TASK DETAILS:
Begin at the line holding "Given: Click the Collections tags icon" and set down exactly each line through the last one below, omitting pictures. Include nothing else.

ENTRIES SUPPLIED:
━━━━━━━━━━
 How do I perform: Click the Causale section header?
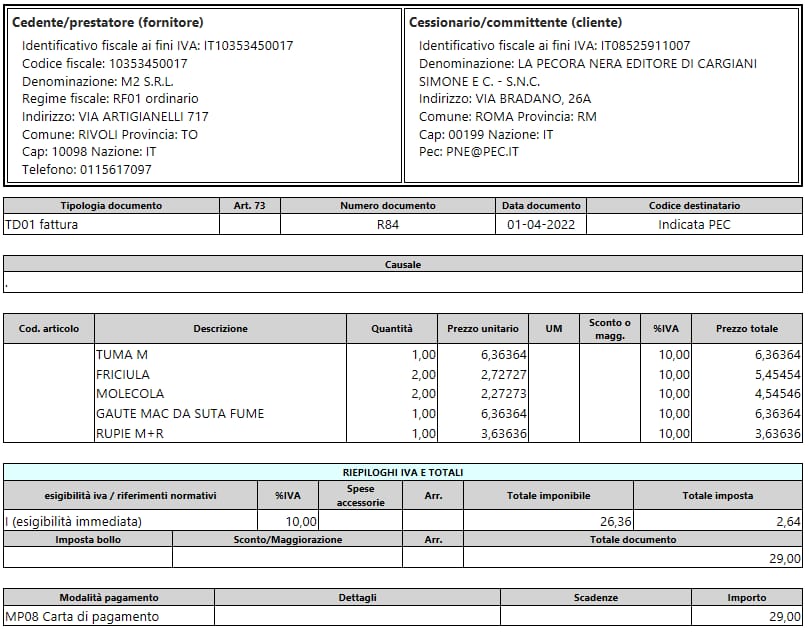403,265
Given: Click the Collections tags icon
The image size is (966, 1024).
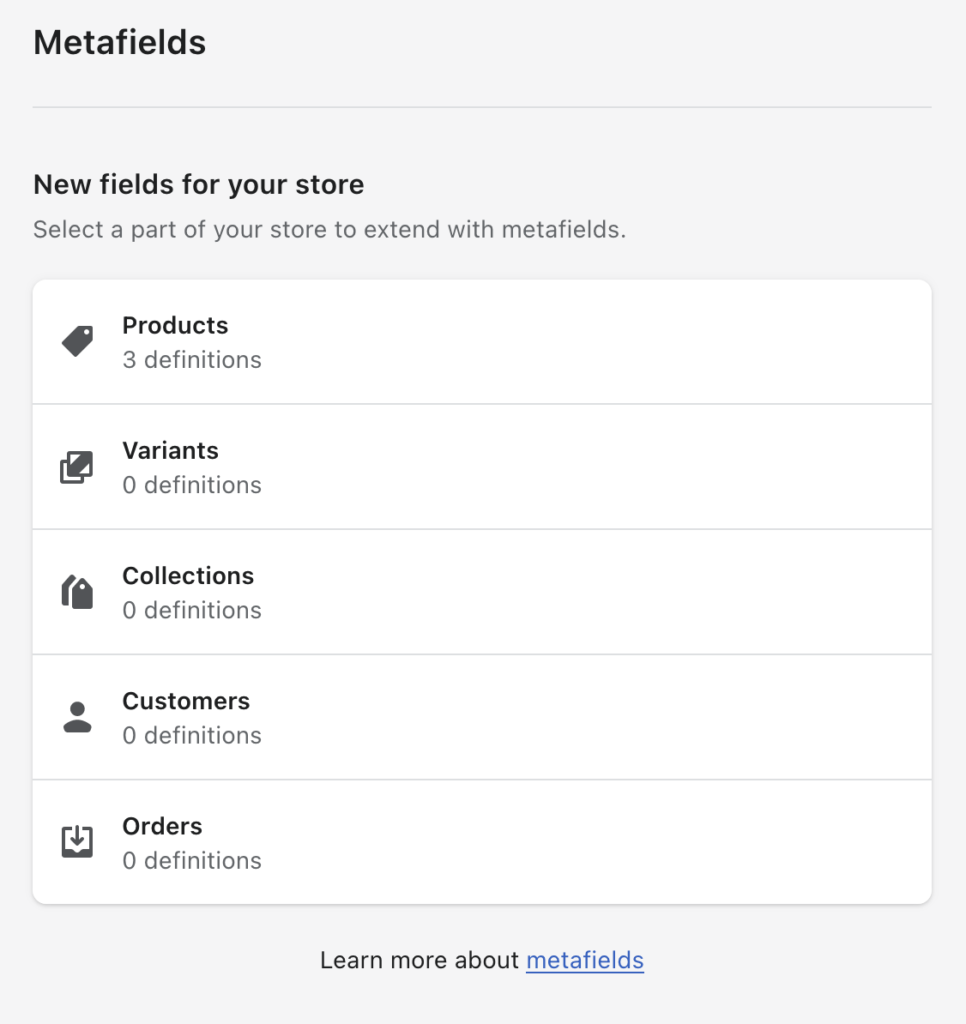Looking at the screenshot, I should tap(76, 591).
━━━━━━━━━━
TASK RESPONSE:
Given: Click the Collections tags icon
The image size is (966, 1024).
Looking at the screenshot, I should tap(76, 591).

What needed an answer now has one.